如果你想用16个三角形画一个圆,你需要17个顶点;一个用于圆的每个角,一个用于中心。然后,您必须使用 48 个索引来告诉 D3D 它应该如何连接这些顶点。然后,您可以调用DrawIndexed来绘制三角形。您还可以使用三角形条带,这是一种不同的原始拓扑,并且使用的索引略少。 请参阅本教程,了解如何创建顶点和索引缓冲区。

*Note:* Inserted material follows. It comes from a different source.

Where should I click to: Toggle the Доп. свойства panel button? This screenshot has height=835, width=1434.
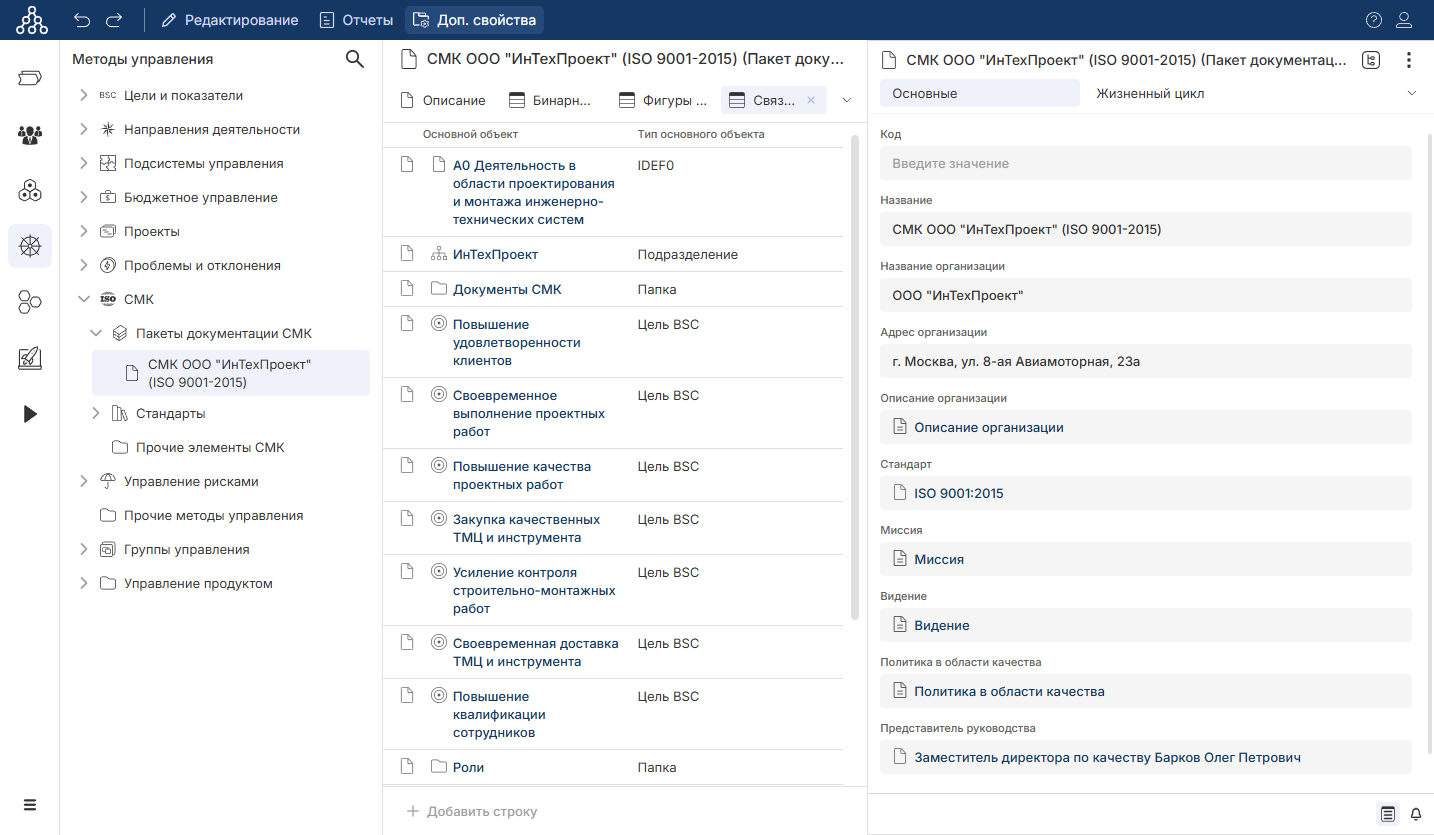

如你所说,使用for循环。假设你想要 10 个三角形。一个圆中有 2pi 弧度,所以 2pi/10 是每个三角形的角度。让我们计算一下:

int n = 10; // number of triangles
SimpleVertex* vertices = malloc(sizeof(SimpleVertex) * 10 * 3); // 10 triangles, 3 verticies per triangle
float deltaTheta = 2*pi / n; // Change in theta for each vertex
for( int i = 0; i < n; i++ ) {
int theta = i * deltaTheta; // Theta is the angle for that triangle
int index = 3 * i;
vertices[index + 0] = SimpleVertex(0, 0, 0);
// Given an angle theta, cosine [cos] will give you the x coordinate,
// and sine [sin] will give you the y coordinate.
// #include <math.h>
vertices[index + 1] = SimpleVertex(cos(theta), sin(theta), 0);
vertices[index + 2] = SimpleVertex(cos(theta + deltaTheta), sin(theta + deltaTheta), 0);
}

注意:

可以想象,许多顶点将重叠。(0, 0, 0( 始终相同,一个三角形的最后一个顶点等于下一个三角形的第二个垂直点。我将留给您进行优化,首先让它工作,以便您了解正在发生的事情。如果您不熟悉三角,请查找单位圆。或者只是接受cos/sin被定义为给定度数(或者更确切地说,弧度(的圆的x和y坐标。您必须等到您的教程介绍如何指定每个三角形首先使用的顶点。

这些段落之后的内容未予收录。